Американский опыт научил Токвиля различать свободу частной жизни и свободу публичной сферы. Когда общество свободно вмешиваться в личные дела, это ограничивает свободу индивида. Для Токвиля приоритетной является свобода ассоциаций, и он тратит немало сильных слов на обличение нового индивидуализма. Если не вмешиваться в частную жизнь и во внутренний мир своих граждан, как можно добиться социальных изменений и морального усовершенствования? Здесь начинаются большие проблемы либеральной философии. Тем, кто пытается придать смысл истории и политике, необходимы какие-то формы идеологии, религии или социальной педагогики. Они, однако, не вполне соответствуют либеральному идеалу.
Философы Просвещения не знали этой проблемы.
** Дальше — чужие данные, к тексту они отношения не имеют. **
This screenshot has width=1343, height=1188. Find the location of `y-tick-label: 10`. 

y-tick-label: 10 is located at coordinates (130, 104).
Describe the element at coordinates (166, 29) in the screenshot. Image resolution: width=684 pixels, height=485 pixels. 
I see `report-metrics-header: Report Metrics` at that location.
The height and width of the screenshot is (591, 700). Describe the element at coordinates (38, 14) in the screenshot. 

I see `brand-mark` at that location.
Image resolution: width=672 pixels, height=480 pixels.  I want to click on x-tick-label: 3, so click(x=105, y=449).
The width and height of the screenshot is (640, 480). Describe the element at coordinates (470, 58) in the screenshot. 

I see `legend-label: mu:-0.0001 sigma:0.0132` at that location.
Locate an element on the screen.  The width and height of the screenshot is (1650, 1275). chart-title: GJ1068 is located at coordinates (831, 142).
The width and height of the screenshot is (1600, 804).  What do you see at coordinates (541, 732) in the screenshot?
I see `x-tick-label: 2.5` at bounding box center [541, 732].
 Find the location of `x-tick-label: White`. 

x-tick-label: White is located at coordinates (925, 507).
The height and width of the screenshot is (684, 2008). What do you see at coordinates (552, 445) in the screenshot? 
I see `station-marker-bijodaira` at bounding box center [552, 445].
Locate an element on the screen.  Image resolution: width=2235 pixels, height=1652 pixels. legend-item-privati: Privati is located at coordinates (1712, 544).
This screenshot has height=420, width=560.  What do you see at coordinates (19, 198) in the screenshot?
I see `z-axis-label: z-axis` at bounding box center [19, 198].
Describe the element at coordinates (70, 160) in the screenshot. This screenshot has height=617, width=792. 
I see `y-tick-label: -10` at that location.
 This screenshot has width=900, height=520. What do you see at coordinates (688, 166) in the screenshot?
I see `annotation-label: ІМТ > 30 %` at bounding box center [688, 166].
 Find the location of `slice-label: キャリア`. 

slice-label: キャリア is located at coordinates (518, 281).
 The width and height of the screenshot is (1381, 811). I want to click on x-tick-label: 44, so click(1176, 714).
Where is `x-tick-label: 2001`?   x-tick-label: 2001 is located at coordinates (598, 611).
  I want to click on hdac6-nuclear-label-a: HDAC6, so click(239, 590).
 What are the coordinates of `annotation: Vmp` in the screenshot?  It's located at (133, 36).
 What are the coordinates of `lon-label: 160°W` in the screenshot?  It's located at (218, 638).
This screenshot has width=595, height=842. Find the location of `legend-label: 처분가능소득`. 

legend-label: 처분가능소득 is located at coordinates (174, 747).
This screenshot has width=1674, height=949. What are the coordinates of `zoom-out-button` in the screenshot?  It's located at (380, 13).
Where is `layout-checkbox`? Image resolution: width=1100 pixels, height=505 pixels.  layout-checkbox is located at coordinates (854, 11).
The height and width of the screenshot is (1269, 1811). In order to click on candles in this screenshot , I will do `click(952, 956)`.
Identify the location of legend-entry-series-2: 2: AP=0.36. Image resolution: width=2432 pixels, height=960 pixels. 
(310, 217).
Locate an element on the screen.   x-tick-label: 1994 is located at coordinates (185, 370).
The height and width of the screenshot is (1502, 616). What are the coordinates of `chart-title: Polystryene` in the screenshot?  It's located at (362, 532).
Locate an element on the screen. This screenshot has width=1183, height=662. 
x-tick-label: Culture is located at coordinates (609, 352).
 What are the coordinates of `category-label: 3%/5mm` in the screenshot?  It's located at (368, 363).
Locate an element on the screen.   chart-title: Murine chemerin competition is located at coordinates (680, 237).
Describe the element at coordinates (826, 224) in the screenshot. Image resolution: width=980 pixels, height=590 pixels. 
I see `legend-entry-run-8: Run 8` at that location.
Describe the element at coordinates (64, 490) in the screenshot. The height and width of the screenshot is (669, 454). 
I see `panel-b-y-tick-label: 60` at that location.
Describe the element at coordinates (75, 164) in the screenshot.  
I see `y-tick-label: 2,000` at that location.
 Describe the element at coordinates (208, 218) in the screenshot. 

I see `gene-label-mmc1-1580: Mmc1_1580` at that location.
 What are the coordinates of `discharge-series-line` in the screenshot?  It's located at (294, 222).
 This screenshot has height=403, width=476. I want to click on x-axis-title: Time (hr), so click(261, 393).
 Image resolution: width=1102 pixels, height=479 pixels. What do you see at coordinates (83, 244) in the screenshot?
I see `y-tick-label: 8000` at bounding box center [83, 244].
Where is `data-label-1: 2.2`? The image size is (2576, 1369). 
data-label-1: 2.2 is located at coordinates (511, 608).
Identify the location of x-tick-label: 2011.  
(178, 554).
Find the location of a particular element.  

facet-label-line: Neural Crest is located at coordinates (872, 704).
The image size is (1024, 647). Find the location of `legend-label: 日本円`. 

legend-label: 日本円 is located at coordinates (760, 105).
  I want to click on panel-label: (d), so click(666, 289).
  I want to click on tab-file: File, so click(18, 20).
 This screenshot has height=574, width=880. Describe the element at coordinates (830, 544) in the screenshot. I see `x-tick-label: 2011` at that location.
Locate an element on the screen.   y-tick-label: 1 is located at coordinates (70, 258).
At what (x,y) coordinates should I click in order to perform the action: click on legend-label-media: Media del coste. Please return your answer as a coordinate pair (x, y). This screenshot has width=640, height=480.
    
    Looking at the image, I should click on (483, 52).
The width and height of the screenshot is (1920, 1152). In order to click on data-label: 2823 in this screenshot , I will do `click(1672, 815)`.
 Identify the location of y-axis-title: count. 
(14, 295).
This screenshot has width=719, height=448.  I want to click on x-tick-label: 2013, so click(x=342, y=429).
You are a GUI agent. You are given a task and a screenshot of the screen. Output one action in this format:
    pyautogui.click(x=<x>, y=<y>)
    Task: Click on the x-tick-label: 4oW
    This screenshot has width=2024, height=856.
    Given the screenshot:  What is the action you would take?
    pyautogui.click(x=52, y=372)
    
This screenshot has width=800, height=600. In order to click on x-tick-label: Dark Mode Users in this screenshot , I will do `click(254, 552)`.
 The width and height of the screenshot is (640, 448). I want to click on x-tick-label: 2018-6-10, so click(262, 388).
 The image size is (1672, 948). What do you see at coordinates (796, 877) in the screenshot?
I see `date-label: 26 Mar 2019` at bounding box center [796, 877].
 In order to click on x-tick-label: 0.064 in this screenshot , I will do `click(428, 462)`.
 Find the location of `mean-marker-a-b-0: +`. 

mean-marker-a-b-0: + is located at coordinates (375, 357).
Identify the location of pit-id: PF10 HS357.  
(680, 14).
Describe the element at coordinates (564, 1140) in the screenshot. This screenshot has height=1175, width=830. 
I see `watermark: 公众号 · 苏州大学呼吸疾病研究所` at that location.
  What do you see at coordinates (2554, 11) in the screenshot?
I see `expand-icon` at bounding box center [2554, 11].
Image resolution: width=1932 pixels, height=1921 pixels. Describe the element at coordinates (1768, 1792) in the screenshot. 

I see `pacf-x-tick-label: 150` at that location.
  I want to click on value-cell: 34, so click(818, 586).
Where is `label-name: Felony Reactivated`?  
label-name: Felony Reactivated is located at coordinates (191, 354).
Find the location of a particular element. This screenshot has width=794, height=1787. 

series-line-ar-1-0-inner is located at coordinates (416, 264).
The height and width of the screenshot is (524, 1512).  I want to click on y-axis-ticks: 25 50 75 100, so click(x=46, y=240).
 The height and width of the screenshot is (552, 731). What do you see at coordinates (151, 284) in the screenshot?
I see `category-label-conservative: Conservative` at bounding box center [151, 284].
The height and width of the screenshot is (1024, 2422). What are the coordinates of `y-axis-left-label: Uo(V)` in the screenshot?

Их идеалы формировались при абсолютной монархии и реализовались в атеистической революции. Насильственное Просвещение вело к террору, диктатуре, империи и в конечном итоге отождествлялось с ними: «Где благо, там уже на страже Иль просвещенье, иль тиран»[60]. Другой французский путешественник, Жозеф де Местр, поехал не в Америку, а в Россию и стал теоретиком тирании, а не демократии. Чтобы процесс Просвещения не дошел до своего разрушительного этапа, его надо остановить заранее, и сделать это может только сильное и жестокое государство. В деспотической борьбе против Просвещения надо не считаться с жертвами, чтобы избежать куда больших жертв самого Просвещения. Примерно это и стало делать, отчасти под влиянием де Местра и его петербургских собеседников, правительство Николая I. Двадцать лет спустя за де Местром последовал еще один французский путешественник, Астольф де Кюстин, чтобы ужаснуться результатам той стратегии, которую рекомендовал России его предшественник. Токвиль не мог читать Кюстина, но его представления о России не сильно отличались от того, что тот увидел своими глазами[61]. Другие возможности, найденные в Америке, Токвиль демонстративно противопоставил русскому пути. Просвещение продуктивно, если продолжается; и его не надо завершать, тем более силой. Сосуществование религиозных и светских сообществ может быть длящимся, творческим процессом.